For one thing, it's much easier to simply block spam from reaching the consumer. Carriers say filtering is easier in the wireless environment because, unlike the Internet, their networks are closed systems over which they exert near-dictatorial control. "Once something is knocking at the door of our network, we can let it in or not," says Jeffrey Nelson, a spokesman for Verizon Wireless, owned by Verizon Communications Inc. and Vodafone Group PLC. "On the land line, the messages just travel. There isn't a gate, if you will."

For example, carriers can impose message-volume limits on SMS senders, which counteracts the automated mass blasts spammers must do to send messages economically. Carriers received a green light from the FCC to block unwanted commercial messages, and they have used that go-ahead and their gatekeeper power to exert considerable control over marketing campaigns that target their customers.

The FCC has set a high bar for mobile marketing. Under its "opt-in" plan, senders must gain consent from consumers -- using, for example, a phone solicitation -- before sending their first message. Compare that with the "opt-out" plan Congress set for e-mail marketing with last year's CAN-SPAM Act: Senders can contact consumers without permission as long as they give recipients a way to be removed from the mailing list. Congress told the FCC to set tougher rules for cellphone marketing because most consumers would be charged to receive their diet of spam.

The tougher rules also come before market practices have become firmly entrenched. This kind of early rule making can be effective. For instance, the FCC forbade telemarketer calls to cellphones in 1991, before the devices were widespread. The practice never took off.

"If the FCC had chosen an opt-out framework, we could have expected a flood of spam on wireless devices," argues Chris Jay Hoofnagle, associate director of the Electronic Privacy Information Center. "If you can get ahead and set a legal norm that prohibits a certain marketing activity, chances are it will not take hold."

Meanwhile, marketers are making moves of their own to pre-empt spamming. They believe that consumer anger over spam has spoiled e-mail as a marketing medium, and they don't want that to happen again with text messaging.

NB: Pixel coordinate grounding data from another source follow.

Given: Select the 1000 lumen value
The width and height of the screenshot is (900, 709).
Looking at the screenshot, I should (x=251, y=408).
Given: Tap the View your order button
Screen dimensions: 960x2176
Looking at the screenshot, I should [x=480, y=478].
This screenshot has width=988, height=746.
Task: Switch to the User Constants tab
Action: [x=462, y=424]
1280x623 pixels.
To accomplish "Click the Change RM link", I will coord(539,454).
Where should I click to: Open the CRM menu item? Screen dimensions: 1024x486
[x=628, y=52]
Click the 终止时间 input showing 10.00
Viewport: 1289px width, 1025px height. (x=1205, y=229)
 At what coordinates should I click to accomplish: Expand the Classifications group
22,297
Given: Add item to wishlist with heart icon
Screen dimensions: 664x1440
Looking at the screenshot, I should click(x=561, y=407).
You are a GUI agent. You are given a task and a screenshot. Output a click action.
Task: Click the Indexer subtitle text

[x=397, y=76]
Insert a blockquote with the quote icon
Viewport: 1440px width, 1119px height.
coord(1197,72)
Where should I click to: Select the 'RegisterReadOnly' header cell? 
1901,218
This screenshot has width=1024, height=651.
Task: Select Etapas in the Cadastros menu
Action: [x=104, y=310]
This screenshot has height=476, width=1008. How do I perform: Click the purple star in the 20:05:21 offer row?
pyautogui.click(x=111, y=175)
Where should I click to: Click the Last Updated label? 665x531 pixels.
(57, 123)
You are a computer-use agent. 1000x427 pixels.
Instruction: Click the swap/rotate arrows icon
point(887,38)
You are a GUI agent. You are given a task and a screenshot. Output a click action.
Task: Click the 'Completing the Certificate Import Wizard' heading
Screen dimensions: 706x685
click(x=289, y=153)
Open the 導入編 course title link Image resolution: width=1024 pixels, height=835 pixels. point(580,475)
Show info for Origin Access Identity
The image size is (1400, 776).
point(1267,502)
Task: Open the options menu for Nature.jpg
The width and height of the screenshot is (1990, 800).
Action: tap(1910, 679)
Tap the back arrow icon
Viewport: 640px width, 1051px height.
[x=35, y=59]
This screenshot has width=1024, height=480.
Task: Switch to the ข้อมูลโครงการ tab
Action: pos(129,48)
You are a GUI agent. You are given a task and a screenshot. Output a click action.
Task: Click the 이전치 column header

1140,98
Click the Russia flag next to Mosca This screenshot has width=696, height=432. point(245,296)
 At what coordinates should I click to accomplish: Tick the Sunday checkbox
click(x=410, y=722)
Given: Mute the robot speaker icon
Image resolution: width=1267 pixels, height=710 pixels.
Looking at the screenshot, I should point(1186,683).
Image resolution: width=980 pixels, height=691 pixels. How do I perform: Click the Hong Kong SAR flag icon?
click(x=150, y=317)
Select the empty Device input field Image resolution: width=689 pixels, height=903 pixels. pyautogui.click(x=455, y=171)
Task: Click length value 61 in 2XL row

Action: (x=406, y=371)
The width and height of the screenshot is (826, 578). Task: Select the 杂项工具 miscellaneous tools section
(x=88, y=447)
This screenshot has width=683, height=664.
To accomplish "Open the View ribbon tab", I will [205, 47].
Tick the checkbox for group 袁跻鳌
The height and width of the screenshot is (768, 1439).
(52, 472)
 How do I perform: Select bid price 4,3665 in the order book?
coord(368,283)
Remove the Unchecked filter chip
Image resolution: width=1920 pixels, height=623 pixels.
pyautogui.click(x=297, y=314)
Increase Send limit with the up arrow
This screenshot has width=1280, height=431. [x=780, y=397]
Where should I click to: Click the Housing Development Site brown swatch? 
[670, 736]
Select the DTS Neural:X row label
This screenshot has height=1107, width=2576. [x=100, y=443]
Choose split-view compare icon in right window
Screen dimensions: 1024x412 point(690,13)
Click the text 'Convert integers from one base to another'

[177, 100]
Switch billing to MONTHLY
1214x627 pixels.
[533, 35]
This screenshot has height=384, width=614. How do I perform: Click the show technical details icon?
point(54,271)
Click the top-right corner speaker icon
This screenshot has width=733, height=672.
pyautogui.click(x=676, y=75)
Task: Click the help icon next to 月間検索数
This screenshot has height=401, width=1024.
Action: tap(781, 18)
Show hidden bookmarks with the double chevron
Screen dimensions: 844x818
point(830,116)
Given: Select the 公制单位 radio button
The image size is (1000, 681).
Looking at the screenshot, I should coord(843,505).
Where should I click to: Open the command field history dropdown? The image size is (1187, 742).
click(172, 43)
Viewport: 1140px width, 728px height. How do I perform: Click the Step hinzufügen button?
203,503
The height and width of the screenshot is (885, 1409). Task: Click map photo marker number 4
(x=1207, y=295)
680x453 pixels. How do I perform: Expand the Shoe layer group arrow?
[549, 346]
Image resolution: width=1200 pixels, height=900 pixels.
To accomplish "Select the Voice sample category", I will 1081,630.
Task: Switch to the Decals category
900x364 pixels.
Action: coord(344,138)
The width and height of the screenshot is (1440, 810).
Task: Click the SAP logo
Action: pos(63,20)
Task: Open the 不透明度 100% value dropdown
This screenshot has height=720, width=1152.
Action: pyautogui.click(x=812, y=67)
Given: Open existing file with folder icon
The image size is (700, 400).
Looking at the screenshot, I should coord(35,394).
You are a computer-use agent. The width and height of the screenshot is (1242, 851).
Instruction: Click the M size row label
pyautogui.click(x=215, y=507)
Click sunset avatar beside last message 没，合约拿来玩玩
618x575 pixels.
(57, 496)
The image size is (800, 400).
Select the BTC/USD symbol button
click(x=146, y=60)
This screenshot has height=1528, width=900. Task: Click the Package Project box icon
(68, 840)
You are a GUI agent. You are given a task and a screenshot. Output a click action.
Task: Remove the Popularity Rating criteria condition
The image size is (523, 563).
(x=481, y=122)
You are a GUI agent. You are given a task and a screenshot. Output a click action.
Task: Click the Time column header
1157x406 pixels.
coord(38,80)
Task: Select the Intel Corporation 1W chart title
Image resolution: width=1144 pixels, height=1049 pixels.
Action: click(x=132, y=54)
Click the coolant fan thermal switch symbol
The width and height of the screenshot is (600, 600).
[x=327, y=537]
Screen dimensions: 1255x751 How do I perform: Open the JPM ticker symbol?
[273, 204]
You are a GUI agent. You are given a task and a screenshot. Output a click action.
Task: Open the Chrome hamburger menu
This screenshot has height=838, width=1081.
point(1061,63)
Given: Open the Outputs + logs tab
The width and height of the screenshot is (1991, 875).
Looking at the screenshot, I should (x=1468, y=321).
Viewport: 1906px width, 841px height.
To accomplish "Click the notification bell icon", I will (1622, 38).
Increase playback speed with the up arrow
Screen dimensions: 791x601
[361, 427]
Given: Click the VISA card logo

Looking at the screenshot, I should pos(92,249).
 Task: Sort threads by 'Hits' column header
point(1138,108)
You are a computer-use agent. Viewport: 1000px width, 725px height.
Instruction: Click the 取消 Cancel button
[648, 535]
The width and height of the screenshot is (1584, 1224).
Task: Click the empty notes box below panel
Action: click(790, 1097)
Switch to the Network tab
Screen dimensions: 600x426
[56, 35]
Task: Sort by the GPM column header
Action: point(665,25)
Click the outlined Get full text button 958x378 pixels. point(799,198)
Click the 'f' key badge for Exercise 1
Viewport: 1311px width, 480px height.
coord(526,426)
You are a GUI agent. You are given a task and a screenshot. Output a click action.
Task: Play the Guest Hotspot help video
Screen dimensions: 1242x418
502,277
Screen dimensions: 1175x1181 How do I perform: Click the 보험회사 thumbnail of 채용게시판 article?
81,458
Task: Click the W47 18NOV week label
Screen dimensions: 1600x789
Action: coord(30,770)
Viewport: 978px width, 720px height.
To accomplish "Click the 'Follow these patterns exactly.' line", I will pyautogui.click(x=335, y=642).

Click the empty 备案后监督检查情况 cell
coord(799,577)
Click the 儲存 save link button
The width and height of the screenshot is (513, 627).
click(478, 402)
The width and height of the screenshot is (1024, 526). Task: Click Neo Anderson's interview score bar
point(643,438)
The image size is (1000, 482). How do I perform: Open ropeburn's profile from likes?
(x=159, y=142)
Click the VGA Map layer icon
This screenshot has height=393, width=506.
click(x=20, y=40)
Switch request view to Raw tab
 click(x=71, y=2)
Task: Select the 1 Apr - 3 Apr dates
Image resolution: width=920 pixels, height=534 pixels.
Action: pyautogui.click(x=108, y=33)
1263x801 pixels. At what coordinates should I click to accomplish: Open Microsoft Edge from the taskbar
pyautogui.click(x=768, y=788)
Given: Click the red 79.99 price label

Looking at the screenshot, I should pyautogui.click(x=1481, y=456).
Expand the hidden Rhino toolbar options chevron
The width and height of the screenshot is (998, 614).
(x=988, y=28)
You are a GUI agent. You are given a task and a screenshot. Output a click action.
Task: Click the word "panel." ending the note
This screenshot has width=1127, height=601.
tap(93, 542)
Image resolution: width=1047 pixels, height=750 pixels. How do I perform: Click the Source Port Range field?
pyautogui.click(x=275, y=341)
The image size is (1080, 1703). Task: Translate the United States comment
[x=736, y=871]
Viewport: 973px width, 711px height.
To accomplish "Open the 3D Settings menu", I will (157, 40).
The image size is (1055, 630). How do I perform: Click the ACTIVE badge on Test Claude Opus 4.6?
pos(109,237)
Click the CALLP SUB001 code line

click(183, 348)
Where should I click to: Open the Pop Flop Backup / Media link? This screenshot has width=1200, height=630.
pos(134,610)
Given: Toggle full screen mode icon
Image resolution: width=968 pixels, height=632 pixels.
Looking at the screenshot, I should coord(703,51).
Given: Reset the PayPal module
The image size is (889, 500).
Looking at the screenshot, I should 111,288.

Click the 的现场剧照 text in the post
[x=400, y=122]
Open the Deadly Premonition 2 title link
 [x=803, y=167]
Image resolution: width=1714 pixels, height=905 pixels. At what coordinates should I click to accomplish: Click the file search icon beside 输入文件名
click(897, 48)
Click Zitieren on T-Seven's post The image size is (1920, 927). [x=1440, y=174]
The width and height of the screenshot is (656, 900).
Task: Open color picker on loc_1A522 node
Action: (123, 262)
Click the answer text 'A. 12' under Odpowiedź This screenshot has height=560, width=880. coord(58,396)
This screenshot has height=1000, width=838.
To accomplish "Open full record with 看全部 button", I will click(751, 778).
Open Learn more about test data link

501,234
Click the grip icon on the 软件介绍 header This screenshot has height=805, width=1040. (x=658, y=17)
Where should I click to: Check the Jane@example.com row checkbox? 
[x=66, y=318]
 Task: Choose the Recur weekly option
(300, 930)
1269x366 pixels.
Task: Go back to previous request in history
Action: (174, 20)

"Spam is defined by the consumer," and usually just comes down to messages that consumers don't want, says Peter Fuller, executive director of the Mobile Marketing Association, or MMA, a Mountain View, California, group for carriers, advertisers, ad agencies and technology companies. "Brands must be careful about who they reach, when they reach them and the frequency of the messages."

The MMA has championed a strict code of conduct since 2000 for mobile marketers that it says has taken hold with big companies. The code mandates the opt-in principle, as well as requiring easy outs for consumers who wish to be removed from contact lists.

Verizon Wireless has already pursued several cases against spammers who have targeted its subscribers. And, as with PC spam, state attorneys general and agencies like the FCC and the Federal Trade Commission can take spammers to court.

In some cases, consumers themselves can sue -- depending on how the spam is sent. In its recent rule making, the FCC made a distinction between SMS messages, which travel from phone to phone, and e-mailed spam that reaches wireless devices via the Internet. SMS messages, the FCC said, fall under the Telecommunications Consumer Protection Act of 1991, which unlike CAN-SPAM allows consumers to sue marketers.

Why the distinction? The telecom act forbids telemarketers from using autodialer technology to make unsolicited calls to cellphones. The FCC concluded that SMS spamming is simply the latest iteration of that practice. Under the telecommunications act, consumers can win $500 per infraction, or triple that if they can prove the marketer was aware of the law. And consumers don't have to prove damages.

The problem: Spammers tend to favor spam e-mailed from PCs to cellphones, since they aren't charged a fee for sending the message. The FCC plans to create a list of e-mail domains used by wireless companies, which marketers won't be allowed to target for e-mail. But, again, legitimate marketers are likely to honor the list, while unscrupulous spammers may well use it to glean new targets. Stopping them could be the same hard slog it has been on the PC.